The Metafunctional Conditions of Modelling
The conditions under which we model the categorisable semiotically can be understood through the metafunctional dimensions of meaning-making: the ideational, encompassing the experiential and the logical; the interpersonal; and the textual.
1. Ideational variation: organising experience
Models are located in the space of ideational variation: they are organised through the experience of the categorisable.[1] It is difference in the categorisable that selects the categories through which it may be modelled. This means that models depend on the recognition functionality of the neurological system, including prosthetic technologies that extend its perceptual reach, and on the particular experiential trajectories of individual modellers.
2. Interpersonal variation: organising value
Models are also located in the space of interpersonal variation: they are organised by the value systems that orient the modeller towards particular kinds of experience. The limbic system — shaped by evolutionary pressures on ancestral bodies — biases the modeller towards or away from particular categories by investing them with positive or negative value. As categories become more complex, both through internal differentiation and through semiotic interaction with others, so too do the values attached to them. Models are not neutral systems of classification; they are motivated organisations of categorisation.
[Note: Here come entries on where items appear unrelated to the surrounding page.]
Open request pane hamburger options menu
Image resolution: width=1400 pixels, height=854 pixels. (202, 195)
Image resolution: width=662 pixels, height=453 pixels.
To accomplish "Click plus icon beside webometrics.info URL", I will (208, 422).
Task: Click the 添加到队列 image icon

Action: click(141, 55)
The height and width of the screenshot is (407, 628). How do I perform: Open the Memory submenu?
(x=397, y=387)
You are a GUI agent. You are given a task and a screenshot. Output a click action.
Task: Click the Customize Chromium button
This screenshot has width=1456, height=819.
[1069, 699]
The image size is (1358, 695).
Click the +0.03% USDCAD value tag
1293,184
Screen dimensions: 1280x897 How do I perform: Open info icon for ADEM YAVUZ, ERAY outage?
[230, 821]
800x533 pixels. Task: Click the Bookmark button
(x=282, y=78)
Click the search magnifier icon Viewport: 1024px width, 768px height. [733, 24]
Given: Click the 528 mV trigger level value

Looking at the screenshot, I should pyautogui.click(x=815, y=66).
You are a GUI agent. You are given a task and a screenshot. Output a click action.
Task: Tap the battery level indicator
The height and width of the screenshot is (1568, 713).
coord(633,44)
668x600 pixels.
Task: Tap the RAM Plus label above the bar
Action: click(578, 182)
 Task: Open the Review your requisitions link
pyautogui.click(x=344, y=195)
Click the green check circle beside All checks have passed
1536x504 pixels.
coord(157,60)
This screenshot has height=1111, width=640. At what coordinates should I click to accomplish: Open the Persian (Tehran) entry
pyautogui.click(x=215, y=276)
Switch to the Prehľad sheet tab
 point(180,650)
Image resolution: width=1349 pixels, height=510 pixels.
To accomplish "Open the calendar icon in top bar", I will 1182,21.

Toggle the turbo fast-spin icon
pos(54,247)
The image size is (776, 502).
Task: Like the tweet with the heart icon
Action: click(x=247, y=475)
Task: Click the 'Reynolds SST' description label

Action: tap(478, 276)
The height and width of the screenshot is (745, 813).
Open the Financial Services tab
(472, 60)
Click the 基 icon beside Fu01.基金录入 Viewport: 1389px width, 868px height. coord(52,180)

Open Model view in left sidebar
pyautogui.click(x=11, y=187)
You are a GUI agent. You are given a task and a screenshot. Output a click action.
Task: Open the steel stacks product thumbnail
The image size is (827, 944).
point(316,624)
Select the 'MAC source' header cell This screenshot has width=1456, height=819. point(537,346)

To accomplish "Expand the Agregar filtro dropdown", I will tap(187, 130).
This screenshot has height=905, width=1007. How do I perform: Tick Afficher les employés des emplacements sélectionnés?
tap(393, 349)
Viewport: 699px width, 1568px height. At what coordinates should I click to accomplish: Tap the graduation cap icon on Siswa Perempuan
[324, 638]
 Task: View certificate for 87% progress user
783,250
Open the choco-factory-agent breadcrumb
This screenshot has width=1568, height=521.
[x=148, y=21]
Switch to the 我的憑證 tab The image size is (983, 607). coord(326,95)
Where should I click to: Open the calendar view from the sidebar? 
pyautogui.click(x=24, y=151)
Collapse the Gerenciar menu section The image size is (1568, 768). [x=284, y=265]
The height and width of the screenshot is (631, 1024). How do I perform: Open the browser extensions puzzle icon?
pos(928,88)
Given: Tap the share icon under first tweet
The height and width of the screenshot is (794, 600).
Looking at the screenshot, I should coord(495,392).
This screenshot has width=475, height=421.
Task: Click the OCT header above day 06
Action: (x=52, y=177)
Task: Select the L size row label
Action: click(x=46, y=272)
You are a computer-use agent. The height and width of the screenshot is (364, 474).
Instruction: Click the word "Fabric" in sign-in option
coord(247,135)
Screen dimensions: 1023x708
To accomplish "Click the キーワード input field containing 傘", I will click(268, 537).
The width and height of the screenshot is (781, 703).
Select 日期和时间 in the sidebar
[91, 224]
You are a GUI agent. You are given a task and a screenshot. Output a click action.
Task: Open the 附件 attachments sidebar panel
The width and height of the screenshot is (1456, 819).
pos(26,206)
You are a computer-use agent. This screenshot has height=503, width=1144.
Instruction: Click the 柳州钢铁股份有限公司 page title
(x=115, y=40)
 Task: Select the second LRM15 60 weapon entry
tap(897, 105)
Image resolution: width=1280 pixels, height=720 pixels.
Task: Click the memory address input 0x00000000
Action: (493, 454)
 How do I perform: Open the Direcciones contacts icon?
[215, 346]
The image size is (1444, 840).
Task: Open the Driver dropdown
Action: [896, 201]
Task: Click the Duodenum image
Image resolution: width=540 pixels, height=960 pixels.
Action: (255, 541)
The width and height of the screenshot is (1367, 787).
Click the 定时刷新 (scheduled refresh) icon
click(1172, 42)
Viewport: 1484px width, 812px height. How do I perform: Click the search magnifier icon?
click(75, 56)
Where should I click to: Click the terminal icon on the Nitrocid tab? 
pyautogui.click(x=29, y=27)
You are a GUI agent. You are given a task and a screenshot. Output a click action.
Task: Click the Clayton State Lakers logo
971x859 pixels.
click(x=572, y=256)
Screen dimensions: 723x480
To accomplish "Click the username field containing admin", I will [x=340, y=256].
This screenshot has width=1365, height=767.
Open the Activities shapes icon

3. Textual variation: organising relevance
Finally, models are located in the space of textual variation: they are organised through selective attention to value-laden categories. This includes foregrounding some categories as salient while filtering out others as irrelevant.[2] Some become prominent organising threads in a fabric of meaning, while others remain peripheral or are omitted entirely. Every model, in this sense, is perspectival: it is a way of seeing (Berger 1972), and like all perspectives, it both reveals and obscures. A model is structured by the assumptions it inherits and enacts — its exclusions are as consequential as its inclusions.[3]
Footnotes
[1] The ‘categorisable’ includes not only directly experienced phenomena, but also categorisations of the categorisable, and categorisations of those categorisations, recursively.
[2] Pike famously observed that a theory is like a window that only faces one way.
[3] The influence of perspectival framing on categorisation was illustrated by Rosenhan’s experiment (reported in Slater 2004), in which actors feigned psychiatric symptoms to gain admission to mental institutions and were largely undetected once inside — demonstrating the self-reinforcing bias of diagnostic frames.